Under the law, if the petitioners gathered enough signatures, the petitions would go first to the Nevada Legislature at the 2005 session. If the lawmakers failed to enact them, the petitions would then go on the 2006 ballot for the voters to decide. The deadline for submitting signatures for all three petitions was Nov. 9.
What’s at issue is how many signatures must be on the petitions for them to qualify for legislative review and the ballot. The Nevada Constitution says, “The total number of registered voters signing the initiative petition shall be equal to 10 percent or more of the voters who voted in the entire state at the last preceding general election.” Since the petitions were registered before the Nov. 2 election and most of the signatures gathered before that date, county and state election officials told the petitioners to collect 51,337 signatures—10 percent of the number of voters who went to the polls in the 2002 election (513,370 Nevadans voted in 2002). A handbook provided by the Nevada Secretary of State’s Office said the same thing.

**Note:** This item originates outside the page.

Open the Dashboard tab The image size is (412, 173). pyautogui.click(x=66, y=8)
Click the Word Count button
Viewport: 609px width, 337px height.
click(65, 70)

Acting on that advice, the three groups gathered that number plus enough for a protective cushion as a hedge against signatures that might be disqualified. NTPC submitted 77,000 signatures (64,828 were adjudged valid), SFC turned in 93,000 (74,347 valid), and MPP submitted 84,000 (69,261 valid). All three appeared to have the necessary signatures to qualify for the ballot.
But then Attorney General Brian Sandoval announced that the benchmark isn’t the midterm 2002 election but the 2004 presidential election, in which Nevada’s voter turnout saw its first substantial upturn in many years—831,563 voters cast ballots. Under Sandoval’s view, 83,156 signatures would be needed.
The three groups, not surprisingly, are outraged by having the rules changed after the game was over. “Attorney General, Secretary of State Change Rules to Bar Initiatives” was the headline posted on MPP’s Web page.
“We were totally blindsided by them springing the 2004 requirement on us, as were the anti-tobacco people,” says Bruce Mirkin of MPP.
Left uncertain is whether the petitions would have qualified if they had been submitted early—before the Nov. 2 election. The election returns did not become final until Nov. 23.
Two of the three petitioners—NTPC and MPP—have announced plans to challenge Sandoval’s ruling in court. Case law has generally held that where an initiative petition seeks to change the Constitution, a petition must be in “strict compliance” with the law, while petitions seeking to change or add statutes must merely be in “substantial compliance” with the law. All three petitions propose statutory change. There are no available court cases on the issue of what remedy—or sanctions against officials—is available when a petition fails because the government misleads petitioners.
The litigants are expected to argue that a law requiring petitioners to gather signatures on the basis of a future election makes it impossible to know how many signatures to collect.
Neal Levine, Washington, D.C., spokesperson for MPP, says that he also expects his attorneys to argue that his group was deprived of due process.
“We were told, ‘These are the rules. This is what you have to do.’ We conformed to it, and when it was all said and done, they said, ‘Uh—no.’ And they changed the rules.”
In fact, it wasn’t just the rules that were changed after the game was played. It was also the score.
Levine says one indication of how thoroughly established the official position in favor of the 2002 numbers was can be seen in the fact that as late as Nov. 19—17 days after the election—the Secretary of State’s Office sent the NTPC petition to county clerks for signature verification. If the 2004 numbers had been the standard, the petition would have been ruled off the ballot without a verification process, since its 77,000 signatures clearly fell short.
Left in the lurch are the volunteers who worked on the petition drive. While some paid signature gatherers were used, ordinary citizens also collected signatures.